Diğer araştırmalar ise, yaşamın orta ve ileri dönemlerinde sosyal bağların daha genel olarak sürdürülmesinin, bunama gibi nörodejeneratif hastalıkların olasılığını yüzde 50'ye kadar azaltabileceğini ortaya koydu.
Amaç
Bay Buettner, hayatta bir amaca sahip olmanın veya sabahları uyanmak için bir nedene sahip olmanın, yedi yıla kadar ekstra yaşam beklentisine değebileceğini iddia ediyor.
Okinawa'da buna 'ikigai' denir ve kişinin yaptığı aktivitelerden keyif alması anlamına gelir. Nicoya'da ise halk buna 'plan de vida' der.
Bay Buettner, her ikisinin de kabaca aynı anlama geldiğini söylüyor: Sabah uyanmak için bir sebep.

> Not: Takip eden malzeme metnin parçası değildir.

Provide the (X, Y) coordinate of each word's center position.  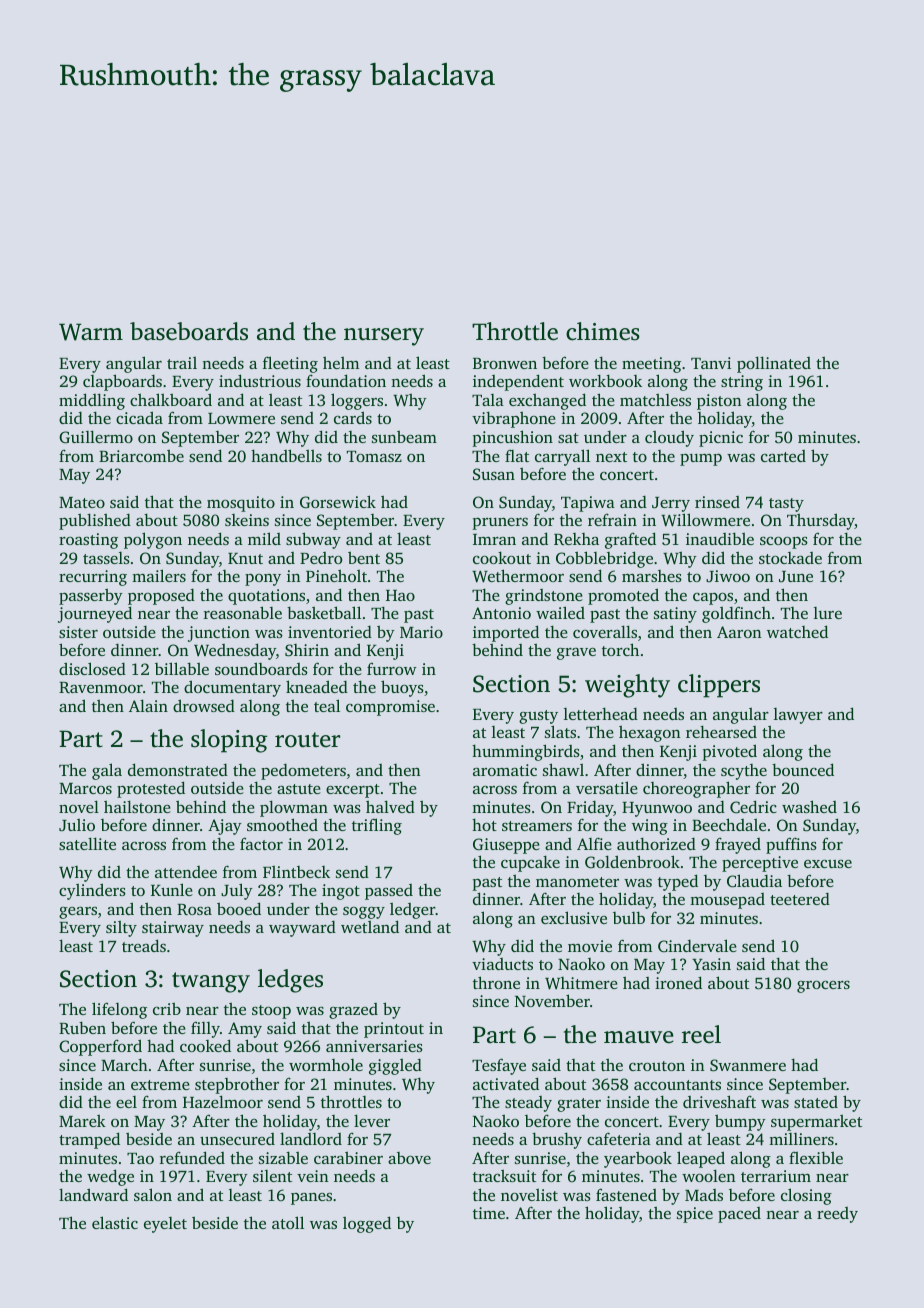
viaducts (502, 964)
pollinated (774, 364)
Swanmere (748, 1065)
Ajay (225, 827)
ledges (290, 981)
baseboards (189, 331)
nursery (384, 337)
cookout (502, 557)
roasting (88, 541)
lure (828, 613)
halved (390, 806)
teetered (800, 899)
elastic (115, 1222)
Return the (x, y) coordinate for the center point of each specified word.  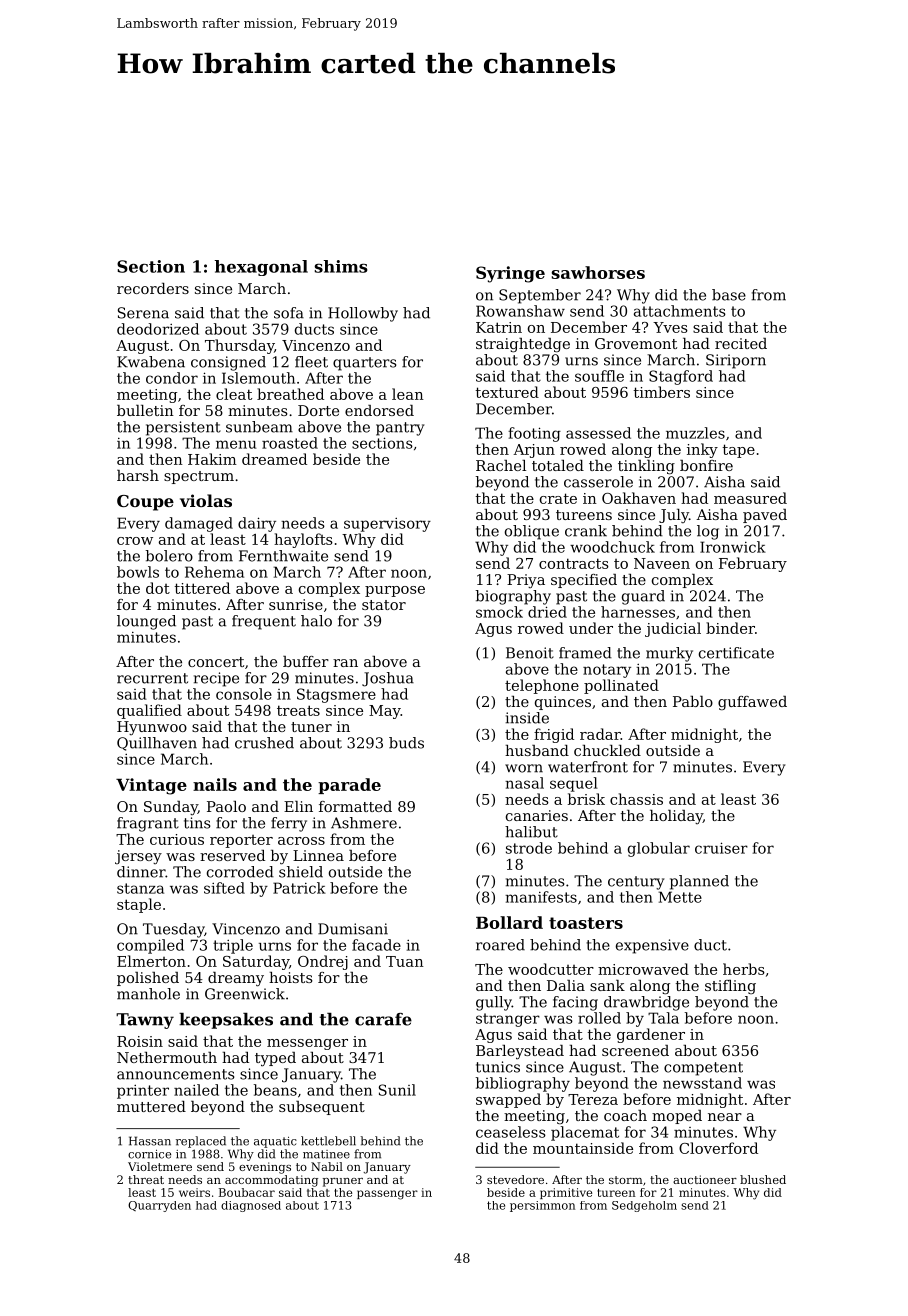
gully (494, 1003)
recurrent (152, 678)
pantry (400, 429)
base (729, 295)
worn (524, 768)
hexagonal (261, 268)
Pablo (693, 701)
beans (275, 1090)
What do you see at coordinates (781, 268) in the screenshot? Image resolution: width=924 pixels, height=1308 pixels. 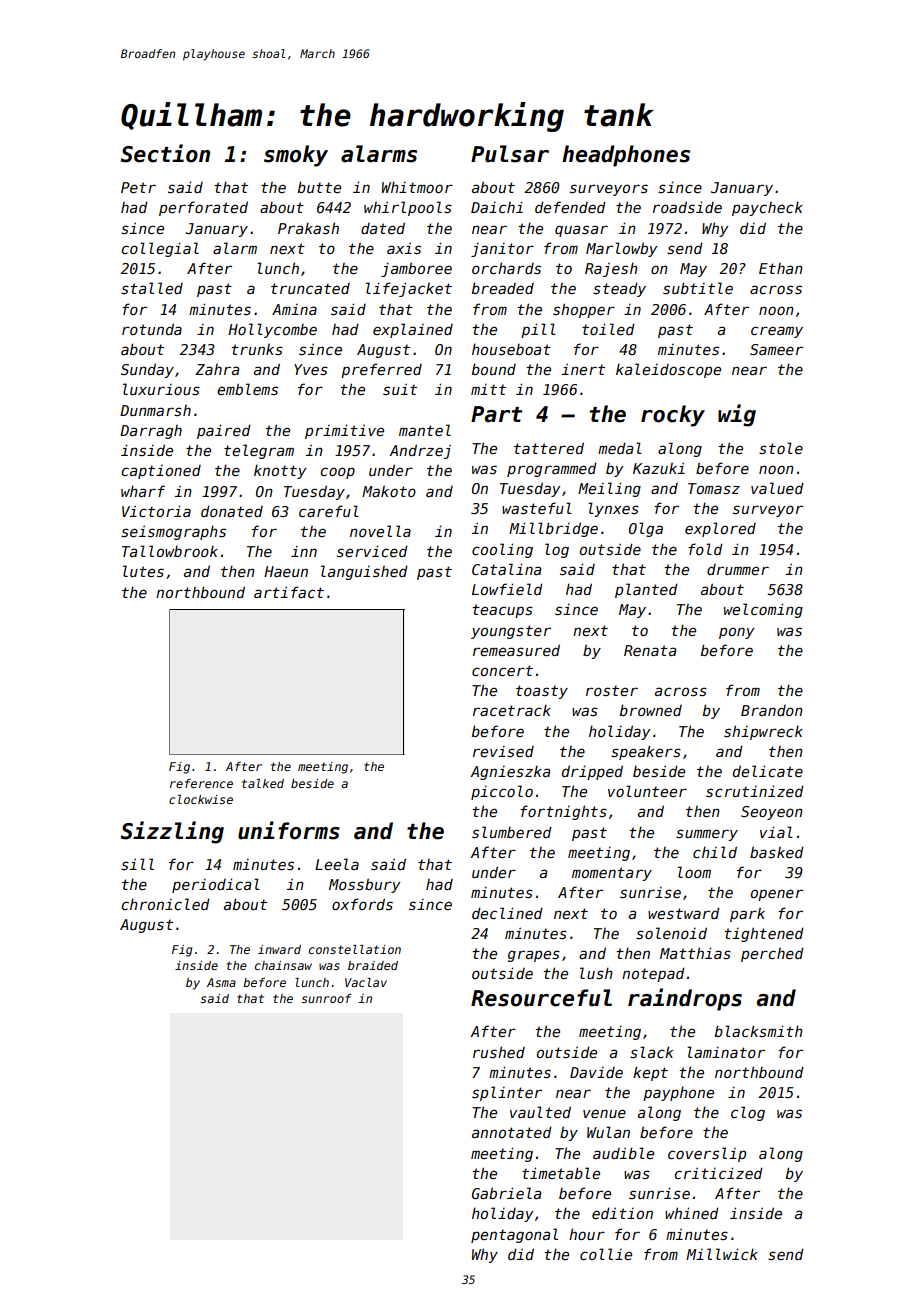 I see `Ethan` at bounding box center [781, 268].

Bu yaşam amacına sahip olmak, muhtemelen psikolojik iyilik hali yoluyla, ölüm riskinin azalmasıyla ilişkilidir.
Blue Zoners'ın rahatlatıcı rutinleri, kronik iltihaplanmaya neden olduğu bilinen ve yaşa bağlı her türlü önemli hastalıkla bağlantılı olan stresle mücadele etmeye de yardımcı oluyor.
Kaliforniya'daki Yedi Gün Adventistleri dua ederken, dünyanın dört bir yanındaki diğer mavi bölge grupları şekerleme yapıyor.
Sardunyalılar, günün sonunda arkadaşları ve aileleriyle bir araya gelip bir kadeh şarap eşliğinde sohbet ettikleri happy hour'a katılırlar.